In “Lecture on Nothing,” the speaker is caught in the “antique gaze of Agnes’ / eyes” while Martin “frames the room and the room where she sits is built reliable / around her.” Martin disappeared from an artists’ cooperative in lower Manhattan for New Mexico, building an adobe brick house and a log-cabin studio, a move alluded to in “Tremolo”: “When she quit the city / to break from her constant hysteria, Agnes promised herself the apology // of firmness.” In “Lecture on Nothing,” then, the poet is empowered as the artist inhabits the “reliable” world of her own making. It is, as another poem suggests, a “Self-Portrait with Agnes Martin,” both self-reflective and joined.

The last poem in the book, “White Flower,” observes birds rehearsing scales as “their voices wing out / abundant. /. . . / I unthink.” Martin was profoundly influenced by Zen Buddhism and Taoism, practicing no-thought through meditation. Camp deftly captures the reason why: not to deny the world’s peril but to calmly experience “pasture and idle. / . . . / To grow solace is to measure light / as a purpose.”
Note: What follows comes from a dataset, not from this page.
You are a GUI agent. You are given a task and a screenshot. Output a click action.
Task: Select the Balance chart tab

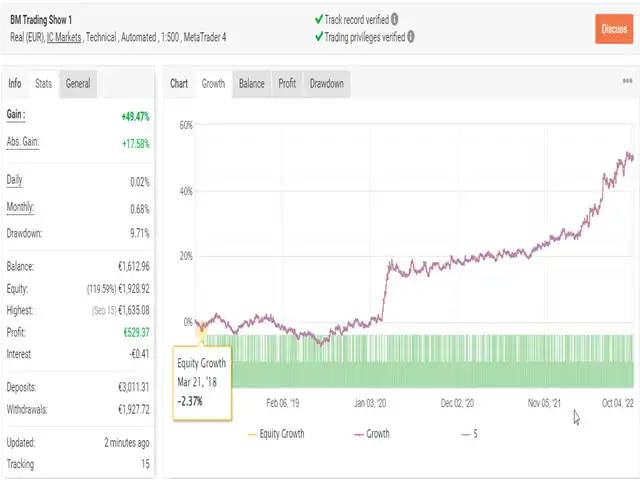pos(251,84)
After his conversion to Christianity, W. H. Auden famously rewrote the closing of “September 1, 1939”: “We must love one another or die” to “love and die,” seeing it as no choice. Camp is less era-specific, but these are poems of our catastrophic time—of smoke and schism, love and abyss, vigil and disquiet. How one accommodates dread and the beauty of a world going on despite it may be unanswerable, but through her veers of thought and bracing opacity, Camp offers poems that attempt to articulate a response.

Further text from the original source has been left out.